Verified Replay Distillation (VRD) recipe for continual learning in verifiable domains

The setting

Continual learning, in the form I care about here, is the problem of training a single model on a sequence of task families that arrive one after the other. A new domain appears, or a new difficulty level, and the model is asked to become competent at it without losing what it already knew. The failure mode is old and familiar: fine-tune on the second family, and the first family quietly degrades.

Most of the common remedies come with an external cost. A teacher model needs to exist somewhere, a set of golden demonstrations needs to be written by someone, or a reward model needs to be trained and then kept honest. Each of these is reasonable in isolation, but they accumulate into a fairly heavy surface area.

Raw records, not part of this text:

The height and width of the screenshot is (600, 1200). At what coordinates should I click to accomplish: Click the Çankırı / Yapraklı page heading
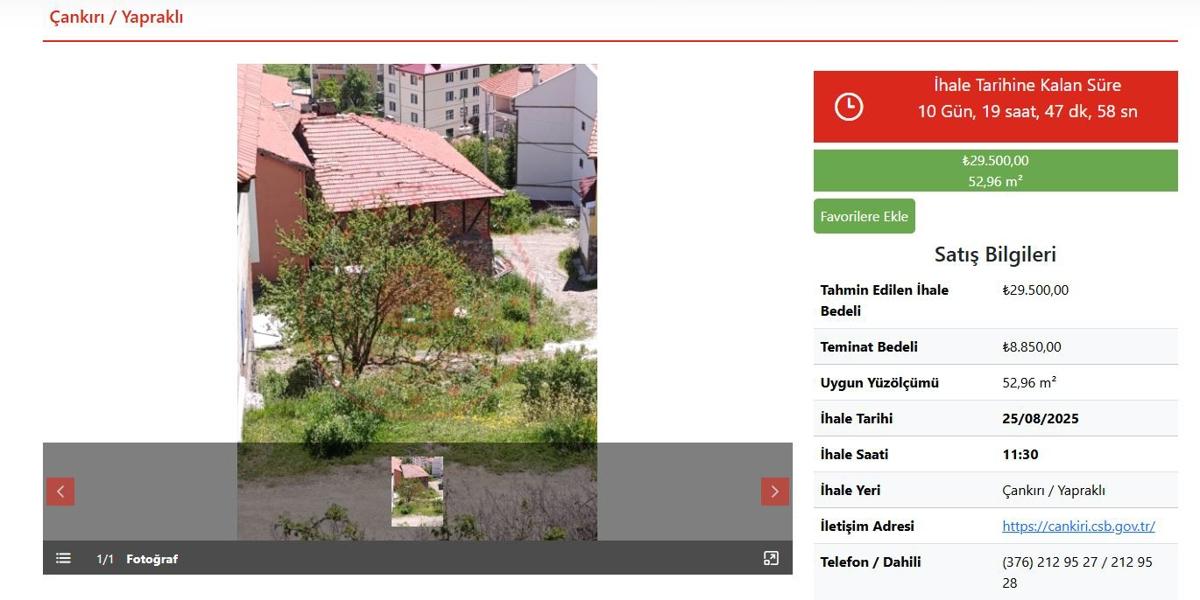(x=117, y=17)
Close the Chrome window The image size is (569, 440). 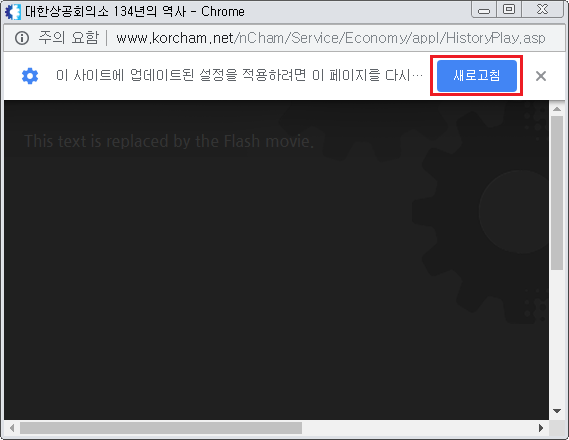(x=542, y=9)
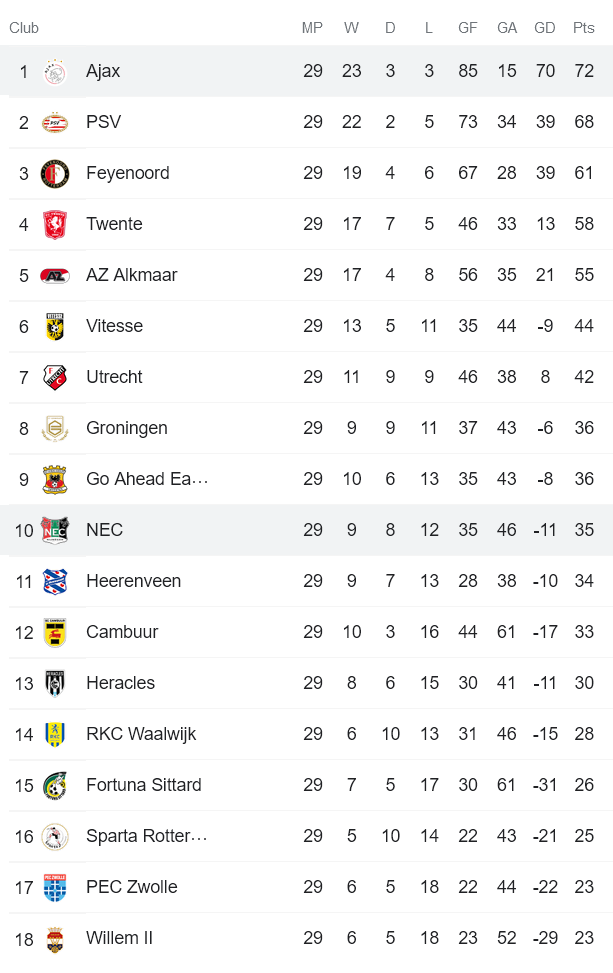Click the Fortuna Sittard team name

point(144,785)
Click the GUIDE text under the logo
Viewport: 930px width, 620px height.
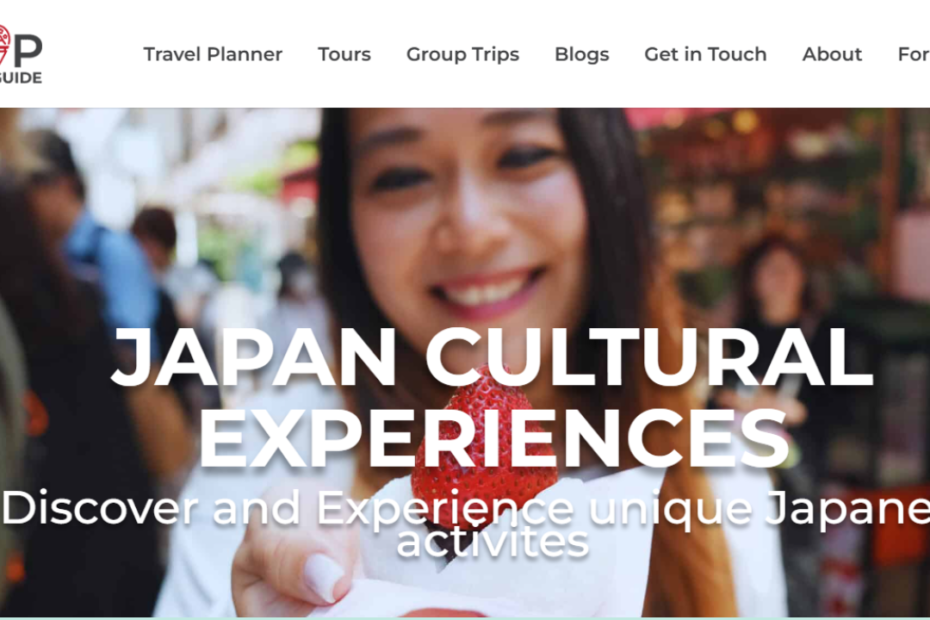point(21,78)
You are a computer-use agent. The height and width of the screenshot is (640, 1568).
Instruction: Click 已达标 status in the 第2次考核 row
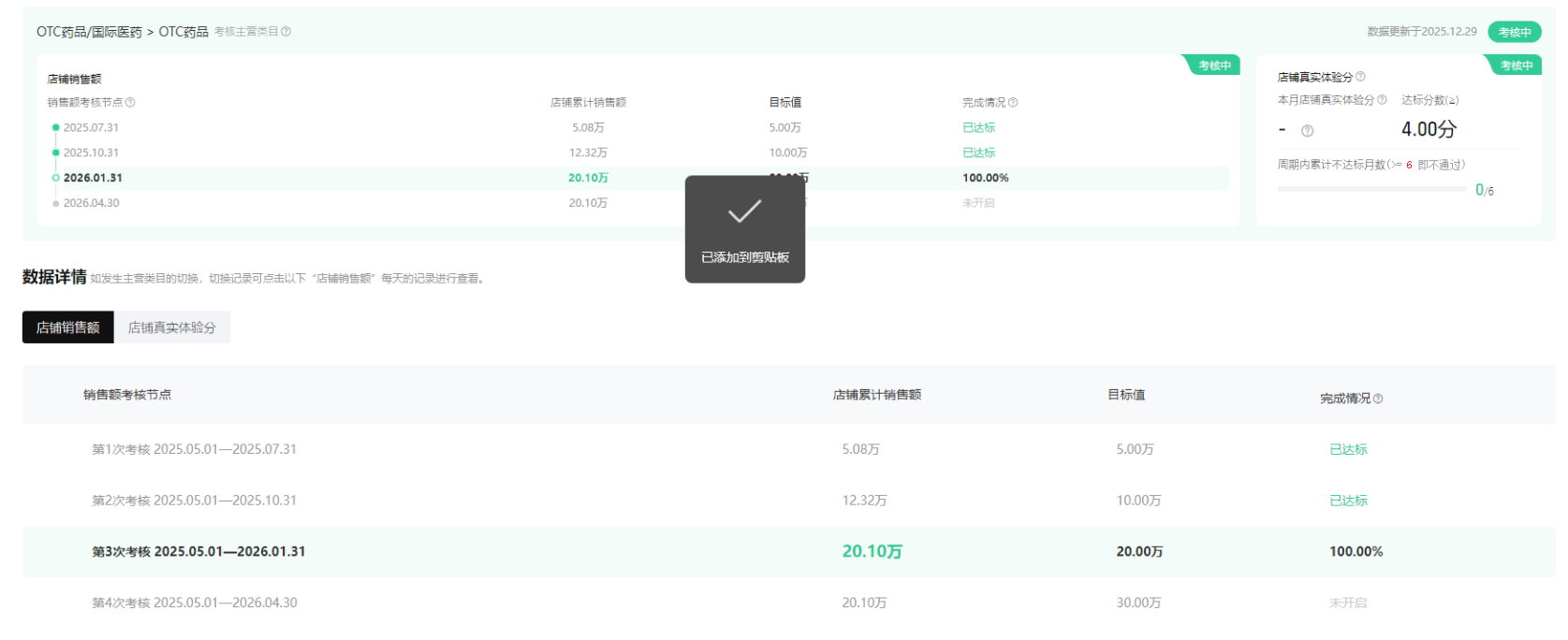pyautogui.click(x=1348, y=502)
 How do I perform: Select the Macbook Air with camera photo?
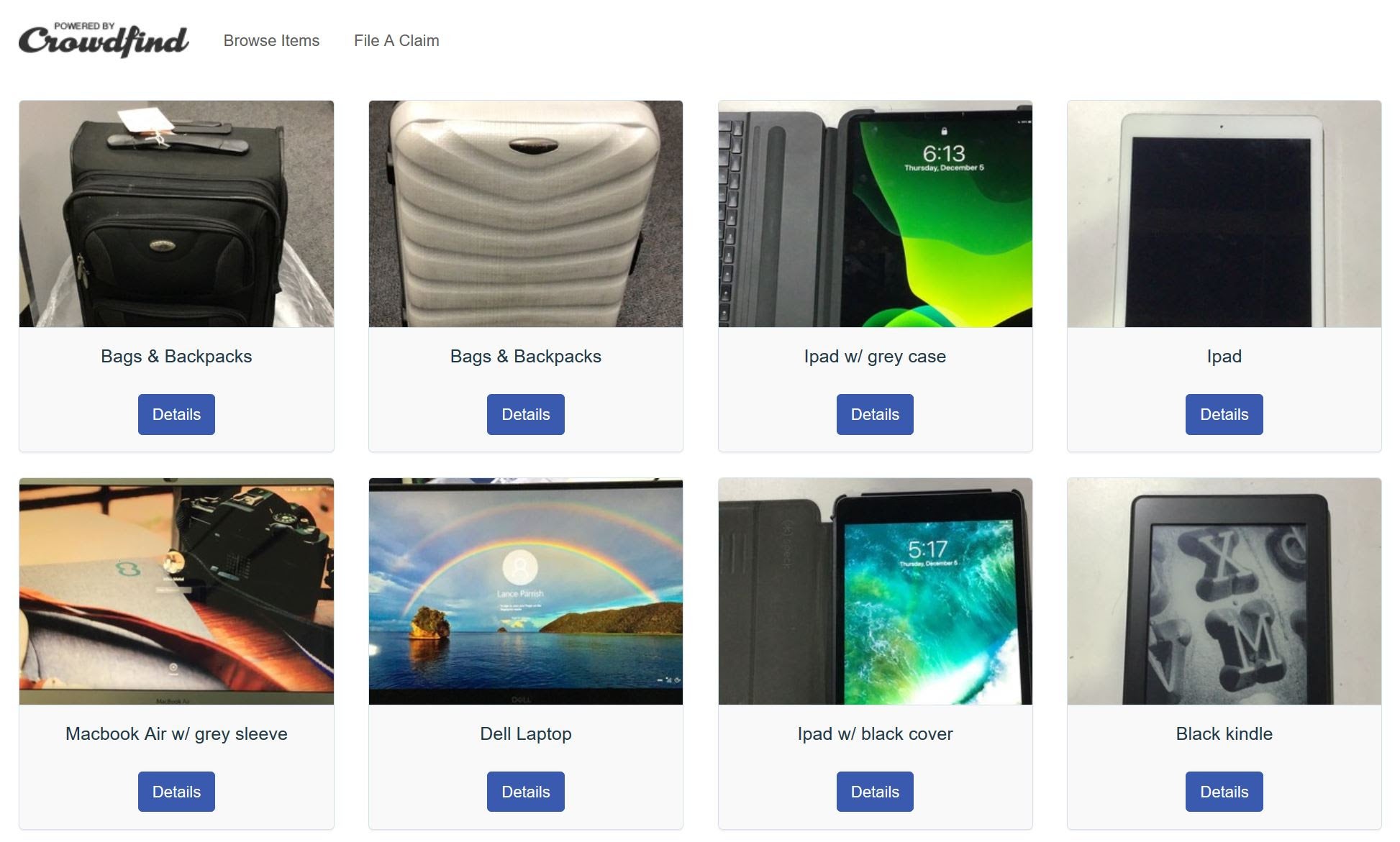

VRD starts from a narrower assumption. It asks whether you have, for the domain of interest, a programmatic verifier: a function that can look at a task and a candidate solution and return a judgement. Verifiable domains are more common than they may appear. Arithmetic is verifiable. Code with unit tests is verifiable. A great many structured science questions, when phrased as multiple choice or as short exact-match answers, are verifiable. Where such a verifier exists, it can play the role of teacher, critic, and reward model at once, and it is cheap and tamper resistant in a way that none of the other three entirely are.

What the recipe does

Within each stage, training proceeds in a small number of cycles. The model samples a handful of candidate solutions for each task, drawing from its own current policy. The verifier looks at each candidate and produces a scalar reward, which the recipe turns into a per-trace weight through a softmax at a chosen temperature. The weighted traces are then folded back into the model via a single cross-entropy loss on a LoRA adapter. At the end of the cycle, a refreshed sampler is created from the updated weights, and the next cycle begins from there.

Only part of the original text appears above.